自宅に眠っている古いRaspberry Pi、ありませんか?特に「Raspberry Pi 2」をお持ちの方もいるかもしれませんね。最新のPi 4やPi 5が主流の今、ラズパイ2でNAS(ネットワーク接続ストレージ)なんて構築できるの?と疑問に思われるかもしれません。
今回は、そんなRaspberry Pi 2 Model BでOpenMediaVault(OMV)を動かし、NASを構築する可能性について深掘りしていきたいと思います!
Raspberry Pi 2 Model B ってどんなPi?
Raspberry Pi 2 Model Bは、2015年にリリースされたモデルで、それまでのシングルコアCPUからクアッドコアCPU(ARM Cortex-A7)へと大きく進化しました。メモリも1GBに増え、ラズパイ界隈に大きな衝撃を与えたモデルです。
- CPU: Broadcom BCM2836 (900MHz, クアッドコア ARM Cortex-A7)
- RAM: 1GB
- ネットワーク: 10/100Mbps Ethernet (有線LAN)
- USBポート: USB 2.0 x 4
- リリース年: 2015年2月
Raspberry Pi 2でOpenMediaVaultは動くのか?
結論から言うと、「動きます」。
OpenMediaVaultはRaspberry Pi 2 Model B以降のモデルを正式にサポートしており、OMVのウェブサイトからもRaspberry Pi 2/3用のイメージファイルが提供されています。軽量なDebianベースであるOMVにとって、クアッドコアCPUと1GB RAMを持つPi 2は、十分に動作させられるスペックを持っています。
しかし、NASとしての「実力」は?
確かにOMVは動きますが、最新のPi 4/5と比べると、NASとしての実用性にはいくつかの明確な制約があります。
1. ネットワーク速度の限界 (100Mbps Ethernet)
これが最大のボトルネックになります。Raspberry Pi 2の有線LANは最大100Mbps(メガビット/秒)です。ギガビットイーサネット(1000Mbps)が標準となった現代では、この速度は非常に遅く感じられます。

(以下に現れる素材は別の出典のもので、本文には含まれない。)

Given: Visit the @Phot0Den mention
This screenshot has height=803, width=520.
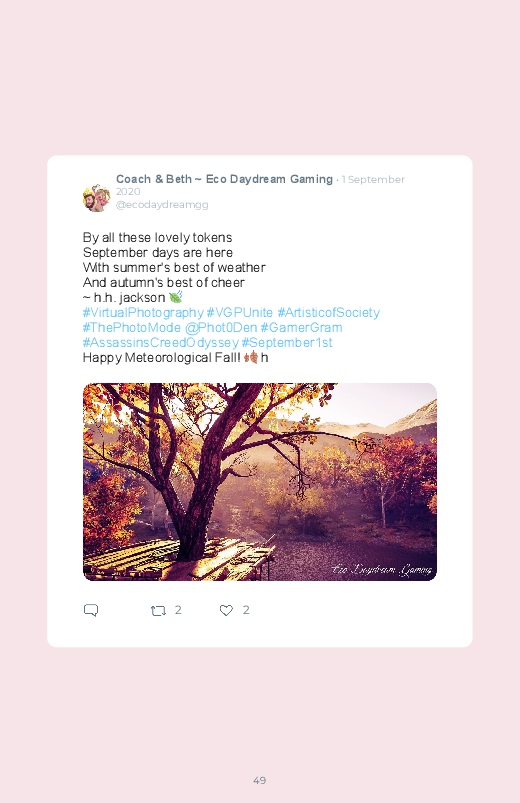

- 実際のデータ転送速度: 100Mbpsは理論値であり、実際のファイル転送速度は、ネットワークの状態やストレージの速度にもよりますが、最大でも約10~12MB/秒(メガバイト/秒)程度です。
- 影響:
2. USB 2.0の制約
Raspberry Pi 2のUSBポートは全てUSB 2.0です。
- 速度: USB 2.0の理論値は480Mbpsですが、実際の転送速度は最大30~40MB/秒程度です。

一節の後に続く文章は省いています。